Reimbursement Cycle Specialist

2 weeks ago


Frisco, Texas, United States Ambercare Full time
To apply via text, text 6642 to

Position Overview: The Reimbursement Cycle Specialist is tasked with evaluating and reporting on essential business indicators within the Reimbursement division. This role primarily focuses on monitoring and presenting data that informs strategic decisions, management oversight, and productivity across various business metrics such as Expiring authorizations and certifications, Days Sales Outstanding (DSO), aged Accounts Receivable (AR), timely filing, cash collections, and write-offs.
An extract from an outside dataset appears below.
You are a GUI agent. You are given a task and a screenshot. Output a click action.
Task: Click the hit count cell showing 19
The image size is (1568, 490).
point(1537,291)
Reporting must align with organizational policies and regulatory compliance standards.

Key Responsibilities:
  • Accountable for the analysis and prompt reporting of critical Revenue Cycle metrics - develops and sustains internal reports for management assessment, including DSO, aged AR, write-offs, and productivity indicators with a strong emphasis on detail, quality, and precision.
  • Generates and maintains daily, weekly, monthly, quarterly, and annual financial and operational reports, including trend analysis, to facilitate informed decision-making and enhance productivity/performance metrics.
  • Manages the dissemination of Expiring Authorization and Certification reports, collaborating with various branches and management to achieve benchmarks regarding their status and timeliness.
  • Prepares reports for and engages with senior management and internal/external auditors.
  • Tracks data trends to proactively identify reimbursement challenges.
  • Assists in the preparation and presentation of reports required for regular meetings concerning AR management and Financial Reviews.
  • Conducts specific reviews of various billing, collection, or cash application data and processes, such as payer monitoring, aged accounts receivable, and billing & collection timeliness.
  • Supports internal audits as necessary, including internal control assessments.
  • Contributes to special projects, including but not limited to, payer research or requirements for the integration of acquired entities into existing processes and systems.
  • Advocates for all performance improvement initiatives.
  • Maintains the highest level of confidentiality; adheres to all relevant regulations and guidelines.
Qualifications:
  • Possession of a Bachelor's degree in Accounting/Finance or an equivalent combination of education and experience.
  • A minimum of 2 years of experience in statistical or data analysis.
  • Advanced proficiency in computer applications, including Microsoft Office and Access (Excel, Word, and Outlook).
  • Experience with database structures and standard query and reporting tools.
  • Ability to manipulate extensive data sets and present findings in user-friendly reports, including trend analysis.
  • Strong communication skills, capable of documenting and conveying basic data as well as identifying financial or operational issues through data analysis.
  • Familiarity with healthcare data, payers, and billing/collections systems is preferred.